[WORK TASK]: All of the lines below should be copied word for word.

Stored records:
┌────────

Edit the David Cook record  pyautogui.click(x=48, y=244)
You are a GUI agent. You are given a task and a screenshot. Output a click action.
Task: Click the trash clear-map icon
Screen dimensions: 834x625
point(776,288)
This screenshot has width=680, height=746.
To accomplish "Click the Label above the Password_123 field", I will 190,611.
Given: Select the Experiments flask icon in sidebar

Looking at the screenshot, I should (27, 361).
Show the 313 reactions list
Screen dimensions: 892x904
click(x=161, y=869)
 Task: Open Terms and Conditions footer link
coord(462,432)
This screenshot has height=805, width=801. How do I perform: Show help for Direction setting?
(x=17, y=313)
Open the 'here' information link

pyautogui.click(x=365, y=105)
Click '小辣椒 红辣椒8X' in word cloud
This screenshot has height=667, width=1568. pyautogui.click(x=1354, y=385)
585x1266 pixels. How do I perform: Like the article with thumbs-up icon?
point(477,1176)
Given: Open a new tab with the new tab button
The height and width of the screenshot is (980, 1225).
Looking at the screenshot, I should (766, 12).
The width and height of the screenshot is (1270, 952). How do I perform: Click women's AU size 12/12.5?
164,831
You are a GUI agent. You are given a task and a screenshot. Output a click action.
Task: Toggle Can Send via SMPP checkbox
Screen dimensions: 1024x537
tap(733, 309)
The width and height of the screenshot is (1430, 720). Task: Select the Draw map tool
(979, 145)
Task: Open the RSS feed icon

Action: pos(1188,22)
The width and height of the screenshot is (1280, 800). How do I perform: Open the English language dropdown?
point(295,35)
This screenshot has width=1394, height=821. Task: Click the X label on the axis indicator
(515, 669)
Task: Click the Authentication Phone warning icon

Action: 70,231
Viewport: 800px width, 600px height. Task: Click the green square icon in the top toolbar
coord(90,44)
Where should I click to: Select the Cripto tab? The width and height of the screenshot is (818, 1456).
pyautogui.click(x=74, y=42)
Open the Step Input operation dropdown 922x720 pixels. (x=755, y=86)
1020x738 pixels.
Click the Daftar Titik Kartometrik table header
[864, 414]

└────────

[ANSWER AREA]:
Edit the David Cook record  pyautogui.click(x=48, y=244)
You are a GUI agent. You are given a task and a screenshot. Output a click action.
Task: Click the trash clear-map icon
Screen dimensions: 834x625
point(776,288)
This screenshot has width=680, height=746.
To accomplish "Click the Label above the Password_123 field", I will 190,611.
Given: Select the Experiments flask icon in sidebar

Looking at the screenshot, I should (27, 361).
Show the 313 reactions list
Screen dimensions: 892x904
click(x=161, y=869)
 Task: Open Terms and Conditions footer link
coord(462,432)
This screenshot has height=805, width=801. How do I perform: Show help for Direction setting?
(x=17, y=313)
Open the 'here' information link

pyautogui.click(x=365, y=105)
Click '小辣椒 红辣椒8X' in word cloud
This screenshot has height=667, width=1568. pyautogui.click(x=1354, y=385)
585x1266 pixels. How do I perform: Like the article with thumbs-up icon?
point(477,1176)
Given: Open a new tab with the new tab button
The height and width of the screenshot is (980, 1225).
Looking at the screenshot, I should (766, 12).
The width and height of the screenshot is (1270, 952). How do I perform: Click women's AU size 12/12.5?
164,831
You are a GUI agent. You are given a task and a screenshot. Output a click action.
Task: Toggle Can Send via SMPP checkbox
Screen dimensions: 1024x537
tap(733, 309)
The width and height of the screenshot is (1430, 720). Task: Select the Draw map tool
(979, 145)
Task: Open the RSS feed icon

Action: pos(1188,22)
The width and height of the screenshot is (1280, 800). How do I perform: Open the English language dropdown?
point(295,35)
This screenshot has width=1394, height=821. Task: Click the X label on the axis indicator
(515, 669)
Task: Click the Authentication Phone warning icon

Action: 70,231
Viewport: 800px width, 600px height. Task: Click the green square icon in the top toolbar
coord(90,44)
Where should I click to: Select the Cripto tab? The width and height of the screenshot is (818, 1456).
pyautogui.click(x=74, y=42)
Open the Step Input operation dropdown 922x720 pixels. (x=755, y=86)
1020x738 pixels.
Click the Daftar Titik Kartometrik table header
[864, 414]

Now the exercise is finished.